Article Preview
Top1. Introduction
The current structure and composition of our worldwide transportation system is extending exponentially and is a source of costs for all actors involved in it, should it be for the state that builds and maintains the roads and the road signs, or for the vehicle owners who buy expensive cars equipped with a lot of sophisticated devices. In that ecosystem, there is an emergent and urgent need to reduce the emission of carbon dioxide gas, to decrease the growing of traffic jam (Aridor et al, 2000), to limit the over-abundance of traffic signs, and to improve the interoperability of traffic sign between different countries (e.g. Japanese signs are often not understandable for European people), etc.

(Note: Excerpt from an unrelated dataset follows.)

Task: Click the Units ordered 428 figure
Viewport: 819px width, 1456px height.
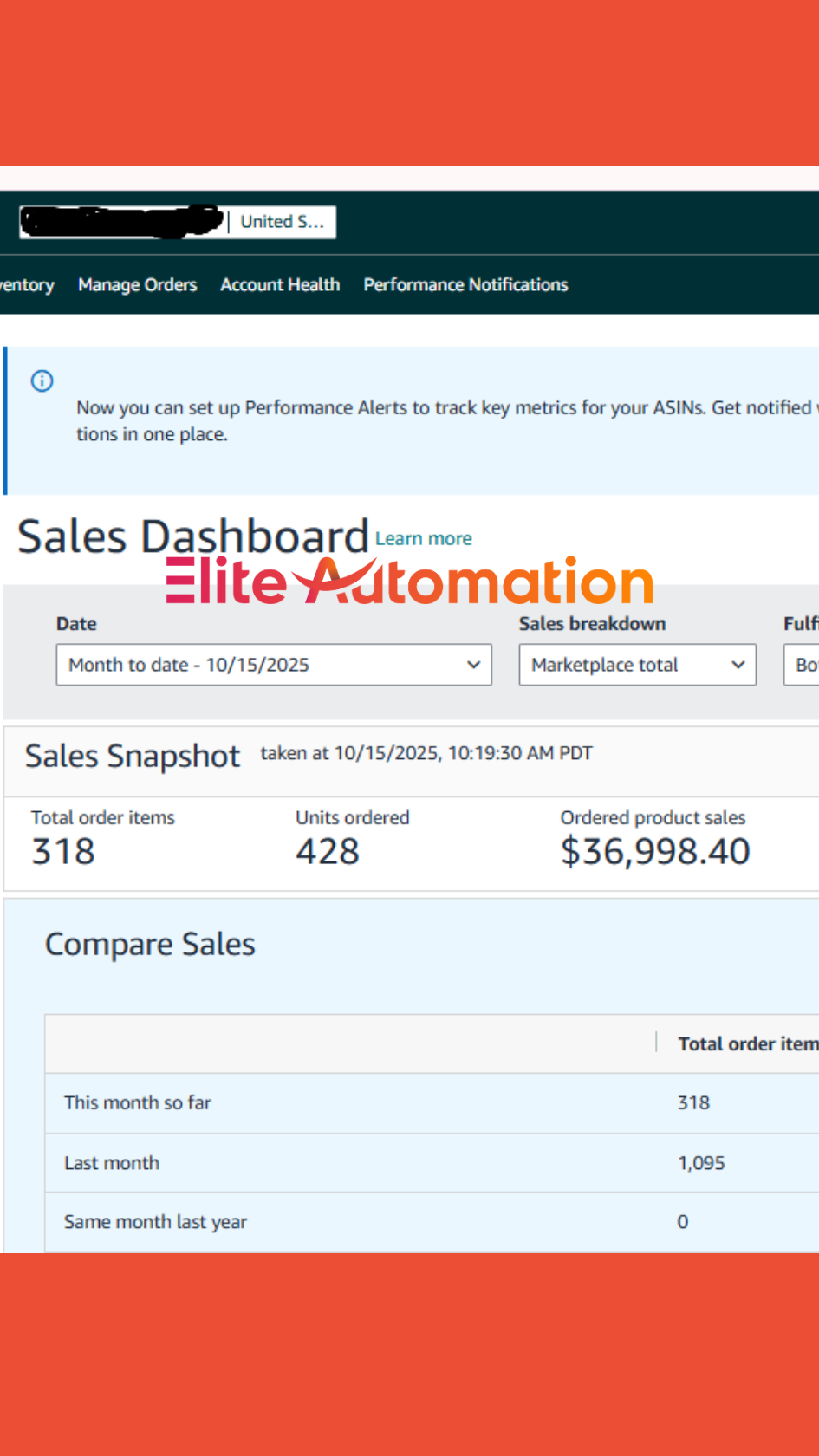Action: tap(328, 851)
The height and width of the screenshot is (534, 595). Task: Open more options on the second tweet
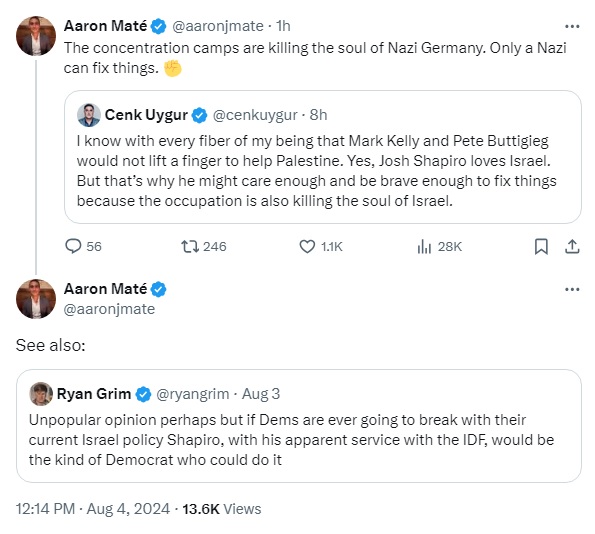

Aside from the technology exploited for driving (road marking, road signs, traffic rules, GPS, etc.) in the Existing Mobility Paradigm (EMP), new technologies also arise and offer new opportunities for the forthcoming years. Three of them are especially worth considering as they consist of the three concepts that support the funding of our paper. The first one is the high performance computing (HPC) (Byrnes et al., 2016) that allows aggregating computing power to generate exponentially more powerful systems able to solve large equations using deep learning techniques. The second one is the resolution of the geo-positioning satellite, which is already around a few centimeters1. This second element is to put in parallel with the development of street maps related to the infrastructure such as the one provided by Open Street Map (OSM) (Ly et al., 2015). Finally, the last arising technology is the 5G technology that allows a big and fast exchange of information over time (Mitra et al., 2015). All three technologies putted together constitute the pillars of a Future Mobility Paradigm (FMP), an arising new driving paradigm
This new paradigm aims at organizing the traffic based on a global coordination of the driving parameters with the ineluctable support of the three new technologies. FMP uses parameters including constraints associated to roads segment or to legislation, but also features associated to vehicles, to drivers, and to the context (like the weather or the time of the day). It has the ambition to leverage the protection of the environment and of the people, and in the meantime to reduce the cost associated with the movement of the goods and the people. Considering this new paradigm, we propose in this paper a traffic management algorithm based (1) on the clustering of vehicles having one or more common feature(s), (2) on computing the optimal and the global movement of the vehicles and (3) on automatically driving the cluster from a point A to a point B, potentially, without the intervention of human.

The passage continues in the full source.